Activity: Please write the data out once more, exactly as it is given.

Recorded data:

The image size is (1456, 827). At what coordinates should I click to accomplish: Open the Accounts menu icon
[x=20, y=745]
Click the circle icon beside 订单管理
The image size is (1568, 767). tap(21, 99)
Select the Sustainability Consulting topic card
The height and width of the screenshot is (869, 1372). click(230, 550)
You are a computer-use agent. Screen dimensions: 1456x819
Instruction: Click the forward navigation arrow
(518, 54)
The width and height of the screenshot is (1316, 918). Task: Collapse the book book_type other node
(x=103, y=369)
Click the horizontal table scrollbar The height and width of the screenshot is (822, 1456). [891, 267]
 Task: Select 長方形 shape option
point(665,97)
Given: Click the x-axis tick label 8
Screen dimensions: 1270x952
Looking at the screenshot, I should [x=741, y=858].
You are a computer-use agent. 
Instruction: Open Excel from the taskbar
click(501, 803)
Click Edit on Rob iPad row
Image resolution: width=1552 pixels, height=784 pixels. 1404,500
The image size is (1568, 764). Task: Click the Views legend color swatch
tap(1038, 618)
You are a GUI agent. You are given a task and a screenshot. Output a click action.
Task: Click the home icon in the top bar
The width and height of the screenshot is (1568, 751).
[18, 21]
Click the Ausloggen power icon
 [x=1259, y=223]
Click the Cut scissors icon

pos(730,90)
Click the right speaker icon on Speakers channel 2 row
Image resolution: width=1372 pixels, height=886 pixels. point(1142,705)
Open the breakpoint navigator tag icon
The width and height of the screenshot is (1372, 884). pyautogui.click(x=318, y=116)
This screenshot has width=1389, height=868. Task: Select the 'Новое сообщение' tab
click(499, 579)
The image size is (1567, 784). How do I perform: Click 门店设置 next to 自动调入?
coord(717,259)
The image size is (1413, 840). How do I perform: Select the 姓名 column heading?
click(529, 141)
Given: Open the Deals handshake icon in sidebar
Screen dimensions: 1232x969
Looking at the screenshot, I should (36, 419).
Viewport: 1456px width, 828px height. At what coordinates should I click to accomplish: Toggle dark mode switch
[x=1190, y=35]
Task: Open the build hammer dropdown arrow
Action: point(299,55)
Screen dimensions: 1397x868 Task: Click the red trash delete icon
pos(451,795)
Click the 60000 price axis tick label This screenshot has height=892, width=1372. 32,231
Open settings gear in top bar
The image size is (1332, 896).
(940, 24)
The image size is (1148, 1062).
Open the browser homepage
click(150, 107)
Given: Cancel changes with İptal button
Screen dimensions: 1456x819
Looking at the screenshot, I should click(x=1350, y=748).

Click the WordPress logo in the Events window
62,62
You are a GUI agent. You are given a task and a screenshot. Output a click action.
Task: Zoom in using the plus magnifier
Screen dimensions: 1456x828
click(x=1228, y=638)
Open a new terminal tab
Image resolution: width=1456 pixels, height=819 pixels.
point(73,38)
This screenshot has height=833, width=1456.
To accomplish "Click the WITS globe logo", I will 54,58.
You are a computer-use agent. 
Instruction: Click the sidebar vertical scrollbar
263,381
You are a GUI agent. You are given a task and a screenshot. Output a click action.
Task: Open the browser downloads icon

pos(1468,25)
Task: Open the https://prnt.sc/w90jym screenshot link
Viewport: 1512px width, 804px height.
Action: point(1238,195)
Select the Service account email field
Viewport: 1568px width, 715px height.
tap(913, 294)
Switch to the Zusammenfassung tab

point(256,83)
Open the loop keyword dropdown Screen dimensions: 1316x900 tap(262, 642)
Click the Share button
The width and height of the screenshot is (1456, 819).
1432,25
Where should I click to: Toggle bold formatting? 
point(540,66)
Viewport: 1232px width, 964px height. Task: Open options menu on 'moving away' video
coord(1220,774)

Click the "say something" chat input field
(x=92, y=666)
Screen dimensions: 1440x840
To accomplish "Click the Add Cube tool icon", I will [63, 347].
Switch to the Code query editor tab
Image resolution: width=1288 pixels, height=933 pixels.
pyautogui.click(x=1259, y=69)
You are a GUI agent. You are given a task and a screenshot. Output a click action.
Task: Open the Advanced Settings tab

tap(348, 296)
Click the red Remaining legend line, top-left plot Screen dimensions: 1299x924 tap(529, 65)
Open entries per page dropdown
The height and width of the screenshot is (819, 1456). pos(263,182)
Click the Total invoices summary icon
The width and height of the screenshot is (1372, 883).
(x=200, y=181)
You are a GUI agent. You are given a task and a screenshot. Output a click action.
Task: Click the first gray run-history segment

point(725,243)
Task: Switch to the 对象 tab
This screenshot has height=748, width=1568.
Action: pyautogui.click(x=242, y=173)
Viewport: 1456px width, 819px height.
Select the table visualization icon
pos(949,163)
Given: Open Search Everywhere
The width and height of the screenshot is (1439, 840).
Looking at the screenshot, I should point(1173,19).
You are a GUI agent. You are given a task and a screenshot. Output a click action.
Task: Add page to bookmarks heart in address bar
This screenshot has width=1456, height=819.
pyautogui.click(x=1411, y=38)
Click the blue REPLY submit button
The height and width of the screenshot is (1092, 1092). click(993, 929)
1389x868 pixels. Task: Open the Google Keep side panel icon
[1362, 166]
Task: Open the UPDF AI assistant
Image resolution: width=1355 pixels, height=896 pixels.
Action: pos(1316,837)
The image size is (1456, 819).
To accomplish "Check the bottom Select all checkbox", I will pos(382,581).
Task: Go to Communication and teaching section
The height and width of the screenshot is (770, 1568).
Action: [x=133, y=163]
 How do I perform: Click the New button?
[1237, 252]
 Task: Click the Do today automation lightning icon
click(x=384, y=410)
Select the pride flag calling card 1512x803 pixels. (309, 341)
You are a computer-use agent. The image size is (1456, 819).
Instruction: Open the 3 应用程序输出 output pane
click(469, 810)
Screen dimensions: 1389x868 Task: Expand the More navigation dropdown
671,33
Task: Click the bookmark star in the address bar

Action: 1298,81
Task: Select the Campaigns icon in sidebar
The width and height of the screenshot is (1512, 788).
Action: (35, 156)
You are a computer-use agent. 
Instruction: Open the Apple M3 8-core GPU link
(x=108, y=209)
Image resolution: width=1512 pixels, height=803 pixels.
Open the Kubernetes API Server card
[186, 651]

Output of the exercise:
The image size is (1456, 827). At what coordinates should I click to accomplish: Open the Accounts menu icon
[x=20, y=745]
Click the circle icon beside 订单管理
The image size is (1568, 767). tap(21, 99)
Select the Sustainability Consulting topic card
The height and width of the screenshot is (869, 1372). click(230, 550)
You are a computer-use agent. Screen dimensions: 1456x819
Instruction: Click the forward navigation arrow
(518, 54)
The width and height of the screenshot is (1316, 918). Task: Collapse the book book_type other node
(x=103, y=369)
Click the horizontal table scrollbar The height and width of the screenshot is (822, 1456). [891, 267]
 Task: Select 長方形 shape option
point(665,97)
Given: Click the x-axis tick label 8
Screen dimensions: 1270x952
Looking at the screenshot, I should [x=741, y=858].
You are a computer-use agent. 
Instruction: Open Excel from the taskbar
click(501, 803)
Click Edit on Rob iPad row
Image resolution: width=1552 pixels, height=784 pixels. 1404,500
The image size is (1568, 764). Task: Click the Views legend color swatch
tap(1038, 618)
You are a GUI agent. You are given a task and a screenshot. Output a click action.
Task: Click the home icon in the top bar
The width and height of the screenshot is (1568, 751).
[18, 21]
Click the Ausloggen power icon
 [x=1259, y=223]
Click the Cut scissors icon

pos(730,90)
Click the right speaker icon on Speakers channel 2 row
Image resolution: width=1372 pixels, height=886 pixels. point(1142,705)
Open the breakpoint navigator tag icon
The width and height of the screenshot is (1372, 884). pyautogui.click(x=318, y=116)
This screenshot has width=1389, height=868. Task: Select the 'Новое сообщение' tab
click(499, 579)
The image size is (1567, 784). How do I perform: Click 门店设置 next to 自动调入?
coord(717,259)
The image size is (1413, 840). How do I perform: Select the 姓名 column heading?
click(529, 141)
Given: Open the Deals handshake icon in sidebar
Screen dimensions: 1232x969
Looking at the screenshot, I should (36, 419).
Viewport: 1456px width, 828px height. At what coordinates should I click to accomplish: Toggle dark mode switch
[x=1190, y=35]
Task: Open the build hammer dropdown arrow
Action: point(299,55)
Screen dimensions: 1397x868 Task: Click the red trash delete icon
pos(451,795)
Click the 60000 price axis tick label This screenshot has height=892, width=1372. 32,231
Open settings gear in top bar
The image size is (1332, 896).
(940, 24)
The image size is (1148, 1062).
Open the browser homepage
click(150, 107)
Given: Cancel changes with İptal button
Screen dimensions: 1456x819
Looking at the screenshot, I should click(x=1350, y=748).

Click the WordPress logo in the Events window
62,62
You are a GUI agent. You are given a task and a screenshot. Output a click action.
Task: Zoom in using the plus magnifier
Screen dimensions: 1456x828
click(x=1228, y=638)
Open a new terminal tab
Image resolution: width=1456 pixels, height=819 pixels.
point(73,38)
This screenshot has height=833, width=1456.
To accomplish "Click the WITS globe logo", I will 54,58.
You are a computer-use agent. 
Instruction: Click the sidebar vertical scrollbar
263,381
You are a GUI agent. You are given a task and a screenshot. Output a click action.
Task: Open the browser downloads icon

pos(1468,25)
Task: Open the https://prnt.sc/w90jym screenshot link
Viewport: 1512px width, 804px height.
Action: point(1238,195)
Select the Service account email field
Viewport: 1568px width, 715px height.
tap(913, 294)
Switch to the Zusammenfassung tab

point(256,83)
Open the loop keyword dropdown Screen dimensions: 1316x900 tap(262, 642)
Click the Share button
The width and height of the screenshot is (1456, 819).
1432,25
Where should I click to: Toggle bold formatting? 
point(540,66)
Viewport: 1232px width, 964px height. Task: Open options menu on 'moving away' video
coord(1220,774)

Click the "say something" chat input field
(x=92, y=666)
Screen dimensions: 1440x840
To accomplish "Click the Add Cube tool icon", I will [63, 347].
Switch to the Code query editor tab
Image resolution: width=1288 pixels, height=933 pixels.
pyautogui.click(x=1259, y=69)
You are a GUI agent. You are given a task and a screenshot. Output a click action.
Task: Open the Advanced Settings tab

tap(348, 296)
Click the red Remaining legend line, top-left plot Screen dimensions: 1299x924 tap(529, 65)
Open entries per page dropdown
The height and width of the screenshot is (819, 1456). pos(263,182)
Click the Total invoices summary icon
The width and height of the screenshot is (1372, 883).
(x=200, y=181)
You are a GUI agent. You are given a task and a screenshot. Output a click action.
Task: Click the first gray run-history segment

point(725,243)
Task: Switch to the 对象 tab
This screenshot has height=748, width=1568.
Action: pyautogui.click(x=242, y=173)
Viewport: 1456px width, 819px height.
Select the table visualization icon
pos(949,163)
Given: Open Search Everywhere
The width and height of the screenshot is (1439, 840).
Looking at the screenshot, I should point(1173,19).
You are a GUI agent. You are given a task and a screenshot. Output a click action.
Task: Add page to bookmarks heart in address bar
This screenshot has width=1456, height=819.
pyautogui.click(x=1411, y=38)
Click the blue REPLY submit button
The height and width of the screenshot is (1092, 1092). click(993, 929)
1389x868 pixels. Task: Open the Google Keep side panel icon
[1362, 166]
Task: Open the UPDF AI assistant
Image resolution: width=1355 pixels, height=896 pixels.
Action: pos(1316,837)
The image size is (1456, 819).
To accomplish "Check the bottom Select all checkbox", I will pos(382,581).
Task: Go to Communication and teaching section
The height and width of the screenshot is (770, 1568).
Action: [x=133, y=163]
 How do I perform: Click the New button?
[1237, 252]
 Task: Click the Do today automation lightning icon
click(x=384, y=410)
Select the pride flag calling card 1512x803 pixels. (309, 341)
You are a computer-use agent. The image size is (1456, 819).
Instruction: Open the 3 应用程序输出 output pane
click(469, 810)
Screen dimensions: 1389x868 Task: Expand the More navigation dropdown
671,33
Task: Click the bookmark star in the address bar

Action: 1298,81
Task: Select the Campaigns icon in sidebar
The width and height of the screenshot is (1512, 788).
Action: (35, 156)
You are a computer-use agent. 
Instruction: Open the Apple M3 8-core GPU link
(x=108, y=209)
Image resolution: width=1512 pixels, height=803 pixels.
Open the Kubernetes API Server card
[186, 651]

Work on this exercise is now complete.